## About this task:
Go through the data and copy every line in which "agent" appears.
*** Opening of Task input ***
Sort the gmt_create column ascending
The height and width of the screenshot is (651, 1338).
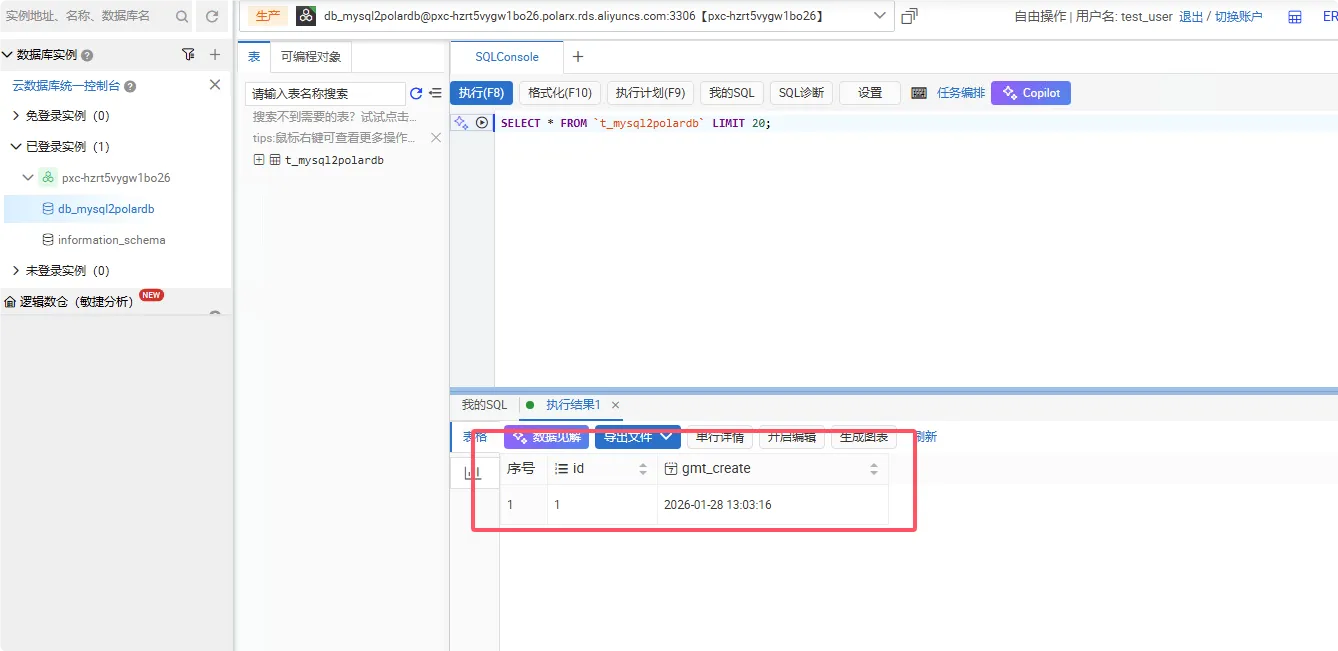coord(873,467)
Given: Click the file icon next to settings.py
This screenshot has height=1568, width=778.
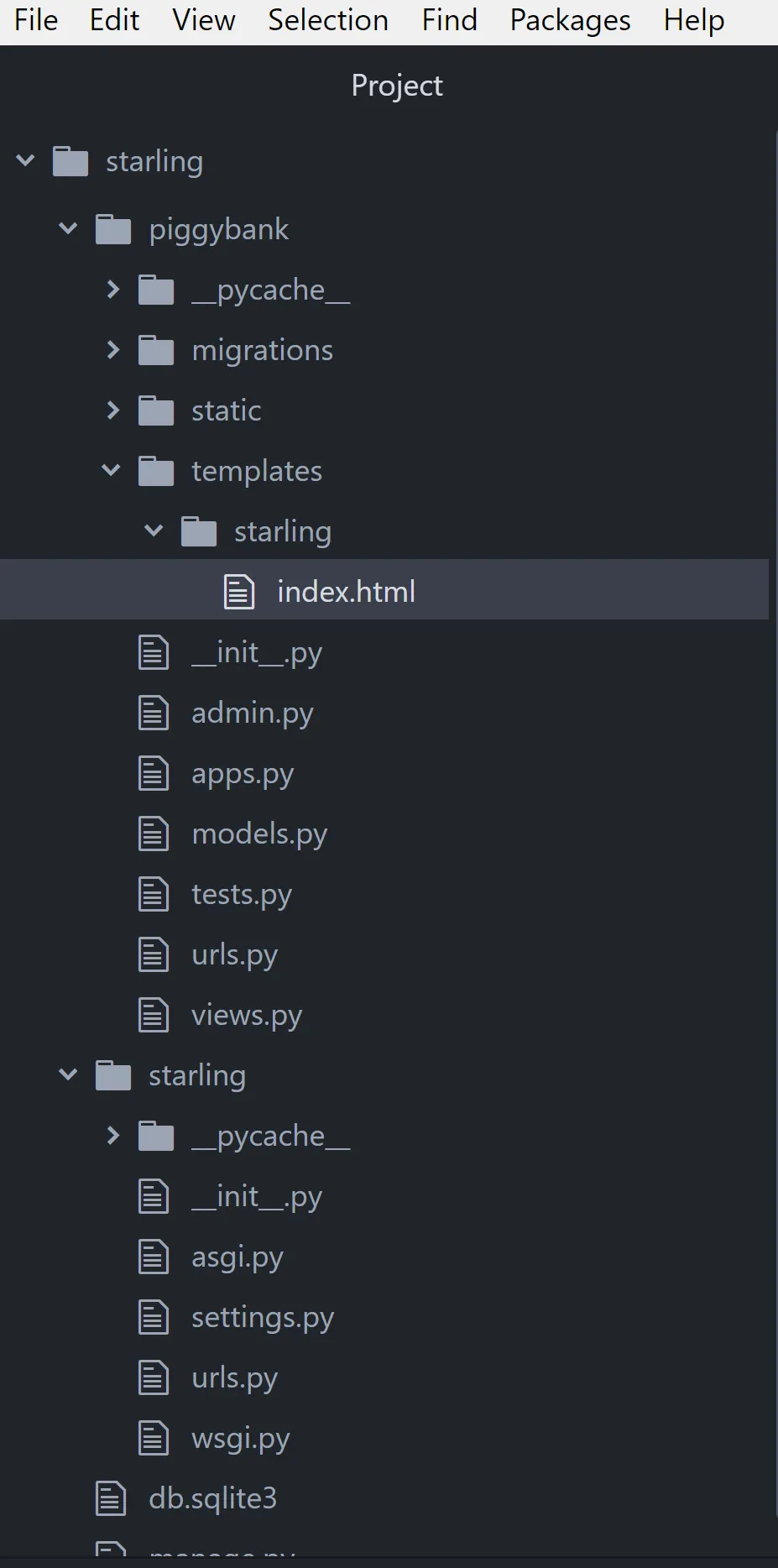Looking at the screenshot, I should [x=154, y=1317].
*** Close of Task input ***
*** Opening of Task input ***
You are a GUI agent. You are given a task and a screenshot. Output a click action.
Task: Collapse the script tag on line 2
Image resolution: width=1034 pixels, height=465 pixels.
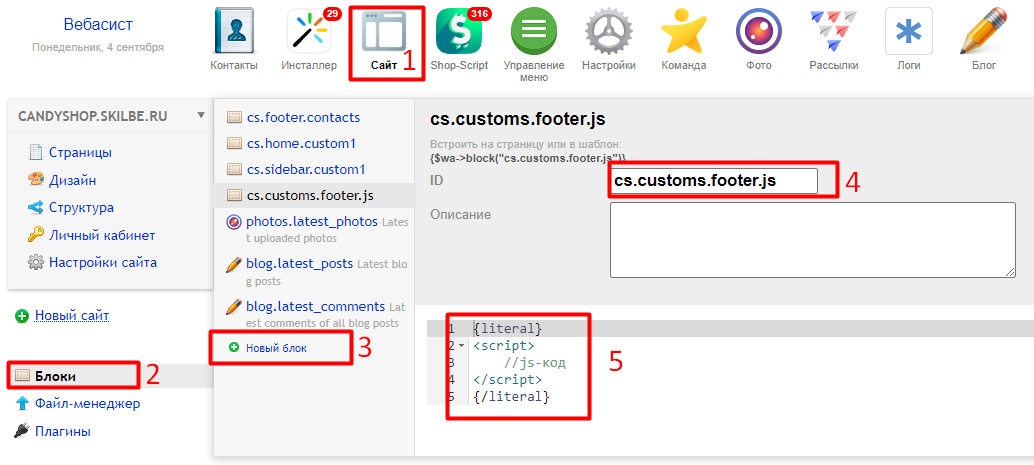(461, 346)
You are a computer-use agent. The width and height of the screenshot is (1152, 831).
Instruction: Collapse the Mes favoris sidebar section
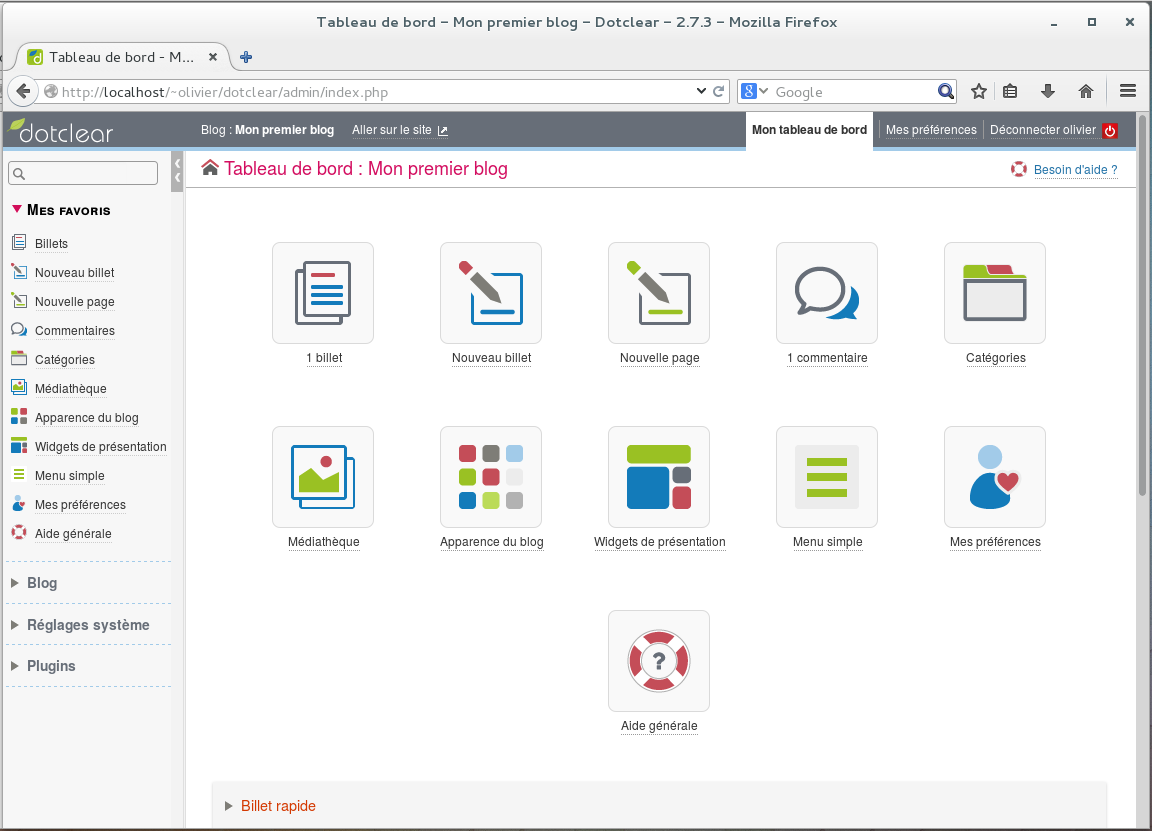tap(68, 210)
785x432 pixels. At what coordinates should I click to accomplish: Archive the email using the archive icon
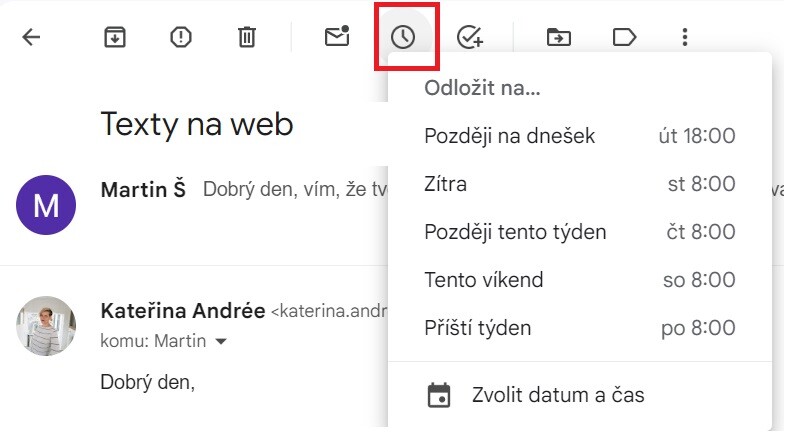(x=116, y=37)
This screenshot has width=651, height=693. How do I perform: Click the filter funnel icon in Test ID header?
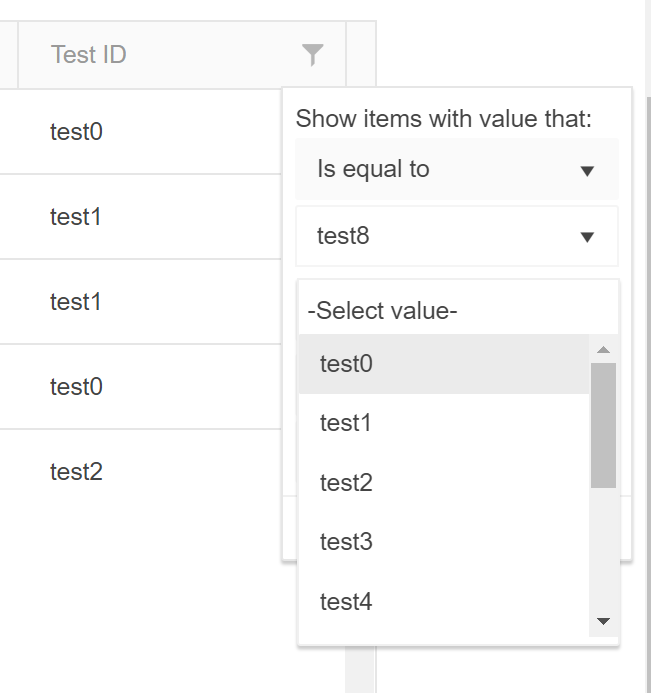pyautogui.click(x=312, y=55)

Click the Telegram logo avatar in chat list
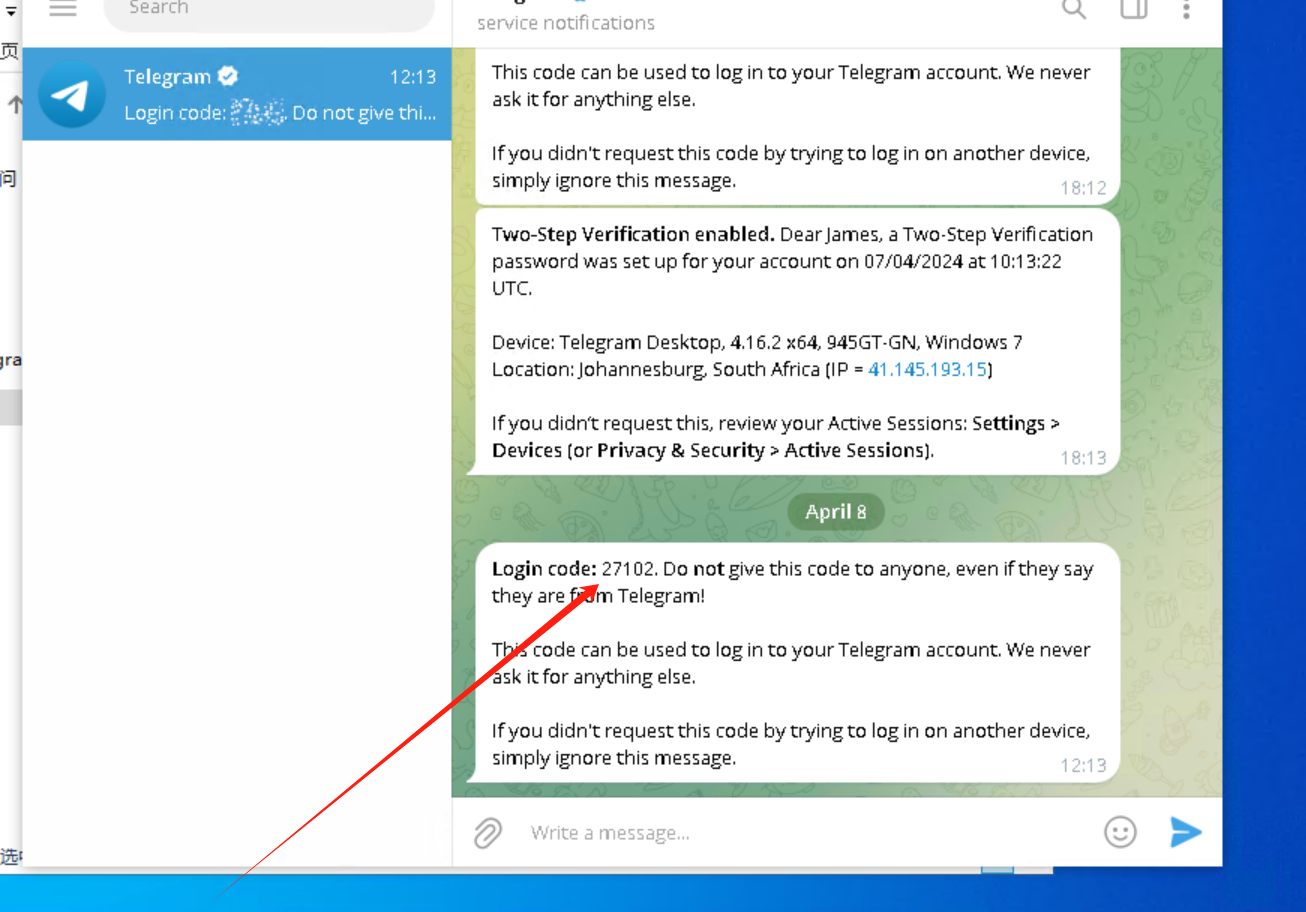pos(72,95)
*** Close of Task input ***
## Response:
You are a GUI agent. You are given a task and a screenshot. Output a click action.
You are a computer-use agent. The width and height of the screenshot is (1152, 831).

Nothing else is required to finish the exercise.